That was even before I found out who was making up the questions. Cutchogue resident Jeff "Doc" Greenberger, Harvard Club distinguished teacher of Latin and ancient Greek will be doing the honors. Oh, swell. The man is a walking encyclopedia.
"Don't worry," Pat assured me when I expressed the panic growing in the pit of my stomach. "He won't make the questions too difficult."
Yeah, right. I have to consult a dictionary just to read Doc's e-mails sometimes. I'm here to tell you Doc Greenberger has no idea what "difficult" means to a mere mortal like me.
For a while, I suffered in solitude, not even divulging what I'd gotten myself into to my family. I was smarter than that. I knew how my teenagers -- both of whom are among Doc's Latin students -- would react.
"LOL," said Katie. (Kids nowadays actually speak Internet shorthand. For the uninitiated out there, "LOL" means "laughing out loud.") "You?" She rolled her eyes. "That's ridiculous."
Thanks for the confidence-boost, kid.
In mid-January, I found myself seated next to Riverhead Town Councilwoman Barbara Blass at a breakfast meeting. Pat Snyder stopped at our table and mentioned the game show.
"I can't believe I agreed to do this," Barbara confessed in a hushed voice as Pat walked away. "I am absolutely terrified," she said. We commiserated. Our upcoming public humiliation would be complete and swift -- on the first round of questions, no doubt.

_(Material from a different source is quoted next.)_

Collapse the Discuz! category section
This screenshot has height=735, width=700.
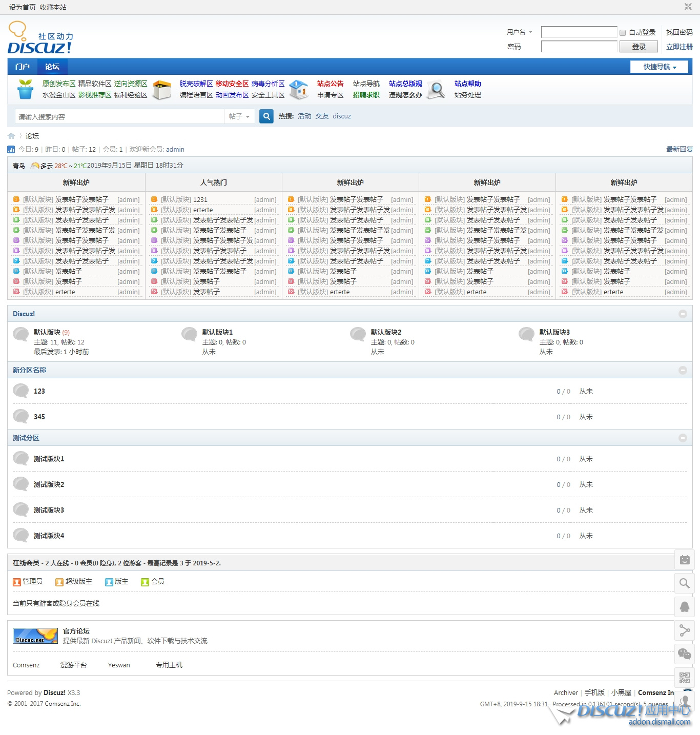pyautogui.click(x=683, y=314)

"Don't worry," Pat had tried to soothe us. "Each contestant will be paired with a brainiac high school student." We'd be able to rely on our student partner's mental acuity to answer questions about subjects we once may have known something about but have long since forgotten.

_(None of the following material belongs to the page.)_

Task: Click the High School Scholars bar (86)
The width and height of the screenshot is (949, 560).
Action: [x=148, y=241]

Great. This only means I'll have the special opportunity of embarrassing myself in front of six of my daughters' friends. So I'll embarrass them in addition to myself.
A few weeks back, I was getting a haircut. Linda Langhorn (who would prefer not to be identified as responsible for my hairdo, since my idea of "styling" my hair is running my hand through it after towel-drying) had a Charity Game Show poster hanging in her shop. She cheerfully informed me that her husband, Butch, was a contestant.
"He's terrified," she said. "He's so afraid he's not going to know anything."
Join the club.
The poster said WRIV manager and morning host Bruce Tria was also a contestant. I called him up.
"Scared? Are you kidding? I'm beside myself with fear," he said, adding, "I'm hoping to enter the witness protection program immediately after game show ends." There might be dead air on WRIV come Monday morning.
None of us has a handle on how to prepare for this thing. Councilwoman Blass thought it would be a good idea to watch Jeopardy on TV, try to play along. Big mistake. She watched it with her daughter, home from college for the weekend. "Mom, you really need help," Juliet (RHS Class of '08) informed her. "Why couldn't it be Wheel of Fortune? You're pretty good at that."
Truly. I can think of any number of game shows I'd rather compete in. Password. Family Feud. Beat the Clock. Or even the weekly NPR news quiz show, Wait, Wait, Don't Tell Me! -- all familiar territory. But testing my dwindling intellect on questions written by Doc Greenberger in categories such as "Ancient Times," "World History," "Literature in English," and "Inventions, Discoveries and Scientists"? I'm doomed.
You can come to Riverhead High School and watch us all make complete fools of ourselves tomorrow night at 6 p.m. If there's one thing I (still) know it's this: You won't be disappointed.